Start of Block

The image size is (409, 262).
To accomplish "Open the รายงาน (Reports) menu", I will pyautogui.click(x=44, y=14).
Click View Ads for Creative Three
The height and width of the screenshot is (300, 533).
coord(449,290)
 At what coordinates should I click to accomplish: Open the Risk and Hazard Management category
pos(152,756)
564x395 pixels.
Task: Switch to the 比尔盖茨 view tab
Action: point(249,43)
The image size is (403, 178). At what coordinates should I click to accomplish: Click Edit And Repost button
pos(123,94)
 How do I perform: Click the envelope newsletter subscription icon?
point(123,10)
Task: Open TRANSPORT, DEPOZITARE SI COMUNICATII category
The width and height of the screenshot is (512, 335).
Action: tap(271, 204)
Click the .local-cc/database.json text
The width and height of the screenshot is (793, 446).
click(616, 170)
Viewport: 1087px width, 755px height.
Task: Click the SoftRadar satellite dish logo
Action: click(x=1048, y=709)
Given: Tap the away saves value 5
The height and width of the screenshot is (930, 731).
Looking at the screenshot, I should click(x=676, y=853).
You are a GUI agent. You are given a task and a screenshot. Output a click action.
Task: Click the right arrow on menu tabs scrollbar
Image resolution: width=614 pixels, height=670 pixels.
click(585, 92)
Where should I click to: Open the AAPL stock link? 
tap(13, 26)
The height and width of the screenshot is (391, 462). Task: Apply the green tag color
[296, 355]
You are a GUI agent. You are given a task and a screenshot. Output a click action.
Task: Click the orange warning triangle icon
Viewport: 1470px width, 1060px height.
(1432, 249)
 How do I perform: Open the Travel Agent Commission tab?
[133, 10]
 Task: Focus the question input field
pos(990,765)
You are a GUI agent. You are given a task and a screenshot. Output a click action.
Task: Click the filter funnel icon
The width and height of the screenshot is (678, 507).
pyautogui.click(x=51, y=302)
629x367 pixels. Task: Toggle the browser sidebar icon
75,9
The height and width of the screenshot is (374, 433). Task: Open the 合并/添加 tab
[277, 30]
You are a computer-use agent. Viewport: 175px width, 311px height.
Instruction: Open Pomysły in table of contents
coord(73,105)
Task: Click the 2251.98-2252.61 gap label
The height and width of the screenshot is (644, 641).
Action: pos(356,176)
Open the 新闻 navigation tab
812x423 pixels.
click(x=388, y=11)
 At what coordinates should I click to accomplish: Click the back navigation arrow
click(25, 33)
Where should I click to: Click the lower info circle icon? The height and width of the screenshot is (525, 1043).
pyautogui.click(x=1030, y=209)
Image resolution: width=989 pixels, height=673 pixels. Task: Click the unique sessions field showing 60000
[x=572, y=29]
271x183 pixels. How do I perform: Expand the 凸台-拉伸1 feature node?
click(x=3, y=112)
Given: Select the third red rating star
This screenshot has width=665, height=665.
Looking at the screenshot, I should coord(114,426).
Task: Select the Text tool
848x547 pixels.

End of Block

EXERCISE →
Look through the entries and return each line that has the word "menu" in it.

FINAL ANSWER →
To accomplish "Open the รายงาน (Reports) menu", I will pyautogui.click(x=44, y=14).
Task: Click the right arrow on menu tabs scrollbar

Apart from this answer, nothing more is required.